What the exercise asks >> The entire listing below needs to be transcribed word for word.
——————————
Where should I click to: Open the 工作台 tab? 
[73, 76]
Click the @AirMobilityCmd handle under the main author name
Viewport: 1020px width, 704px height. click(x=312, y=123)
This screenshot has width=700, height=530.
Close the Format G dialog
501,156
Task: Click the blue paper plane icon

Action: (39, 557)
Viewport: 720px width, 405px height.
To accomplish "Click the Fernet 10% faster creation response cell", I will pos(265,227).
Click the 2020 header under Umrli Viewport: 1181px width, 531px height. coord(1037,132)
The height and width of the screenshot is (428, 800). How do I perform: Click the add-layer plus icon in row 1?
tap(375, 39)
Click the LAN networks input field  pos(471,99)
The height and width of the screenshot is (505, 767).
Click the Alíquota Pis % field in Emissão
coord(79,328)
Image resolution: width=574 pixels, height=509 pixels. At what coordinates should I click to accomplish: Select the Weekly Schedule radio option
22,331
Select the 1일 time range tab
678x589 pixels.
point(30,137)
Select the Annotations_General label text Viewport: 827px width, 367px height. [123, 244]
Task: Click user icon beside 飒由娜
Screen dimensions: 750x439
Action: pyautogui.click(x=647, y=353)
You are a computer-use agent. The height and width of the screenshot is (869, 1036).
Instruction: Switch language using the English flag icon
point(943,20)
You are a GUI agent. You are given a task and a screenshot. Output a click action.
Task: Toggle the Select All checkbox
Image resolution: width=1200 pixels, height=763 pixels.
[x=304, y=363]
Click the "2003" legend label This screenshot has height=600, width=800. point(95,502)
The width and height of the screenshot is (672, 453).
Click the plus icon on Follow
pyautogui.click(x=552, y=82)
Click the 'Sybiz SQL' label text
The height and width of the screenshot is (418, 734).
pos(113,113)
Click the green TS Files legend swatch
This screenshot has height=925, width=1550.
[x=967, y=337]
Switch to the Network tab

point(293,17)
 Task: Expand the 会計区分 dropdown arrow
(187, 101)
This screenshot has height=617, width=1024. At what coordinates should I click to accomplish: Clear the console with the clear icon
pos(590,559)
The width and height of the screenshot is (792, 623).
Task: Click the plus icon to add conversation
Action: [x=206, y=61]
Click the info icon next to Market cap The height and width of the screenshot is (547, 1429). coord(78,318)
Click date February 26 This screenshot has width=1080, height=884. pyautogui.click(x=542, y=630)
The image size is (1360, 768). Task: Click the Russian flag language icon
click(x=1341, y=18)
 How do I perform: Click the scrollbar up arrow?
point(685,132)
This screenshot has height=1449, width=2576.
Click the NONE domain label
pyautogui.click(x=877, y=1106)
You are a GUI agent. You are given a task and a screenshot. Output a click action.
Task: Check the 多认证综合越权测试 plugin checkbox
——————————
Answer to the exercise >>
Where should I click to: Open the 工作台 tab? 
[73, 76]
Click the @AirMobilityCmd handle under the main author name
Viewport: 1020px width, 704px height. click(x=312, y=123)
This screenshot has width=700, height=530.
Close the Format G dialog
501,156
Task: Click the blue paper plane icon

Action: (39, 557)
Viewport: 720px width, 405px height.
To accomplish "Click the Fernet 10% faster creation response cell", I will pos(265,227).
Click the 2020 header under Umrli Viewport: 1181px width, 531px height. coord(1037,132)
The height and width of the screenshot is (428, 800). How do I perform: Click the add-layer plus icon in row 1?
tap(375, 39)
Click the LAN networks input field  pos(471,99)
The height and width of the screenshot is (505, 767).
Click the Alíquota Pis % field in Emissão
coord(79,328)
Image resolution: width=574 pixels, height=509 pixels. At what coordinates should I click to accomplish: Select the Weekly Schedule radio option
22,331
Select the 1일 time range tab
678x589 pixels.
point(30,137)
Select the Annotations_General label text Viewport: 827px width, 367px height. [123, 244]
Task: Click user icon beside 飒由娜
Screen dimensions: 750x439
Action: pyautogui.click(x=647, y=353)
You are a computer-use agent. The height and width of the screenshot is (869, 1036).
Instruction: Switch language using the English flag icon
point(943,20)
You are a GUI agent. You are given a task and a screenshot. Output a click action.
Task: Toggle the Select All checkbox
Image resolution: width=1200 pixels, height=763 pixels.
[x=304, y=363]
Click the "2003" legend label This screenshot has height=600, width=800. point(95,502)
The width and height of the screenshot is (672, 453).
Click the plus icon on Follow
pyautogui.click(x=552, y=82)
Click the 'Sybiz SQL' label text
The height and width of the screenshot is (418, 734).
pos(113,113)
Click the green TS Files legend swatch
This screenshot has height=925, width=1550.
[x=967, y=337]
Switch to the Network tab

point(293,17)
 Task: Expand the 会計区分 dropdown arrow
(187, 101)
This screenshot has height=617, width=1024. At what coordinates should I click to accomplish: Clear the console with the clear icon
pos(590,559)
The width and height of the screenshot is (792, 623).
Task: Click the plus icon to add conversation
Action: [x=206, y=61]
Click the info icon next to Market cap The height and width of the screenshot is (547, 1429). coord(78,318)
Click date February 26 This screenshot has width=1080, height=884. pyautogui.click(x=542, y=630)
The image size is (1360, 768). Task: Click the Russian flag language icon
click(x=1341, y=18)
 How do I perform: Click the scrollbar up arrow?
point(685,132)
This screenshot has height=1449, width=2576.
Click the NONE domain label
pyautogui.click(x=877, y=1106)
You are a GUI agent. You are given a task and a screenshot. Output a click action.
Task: Check the 多认证综合越权测试 plugin checkbox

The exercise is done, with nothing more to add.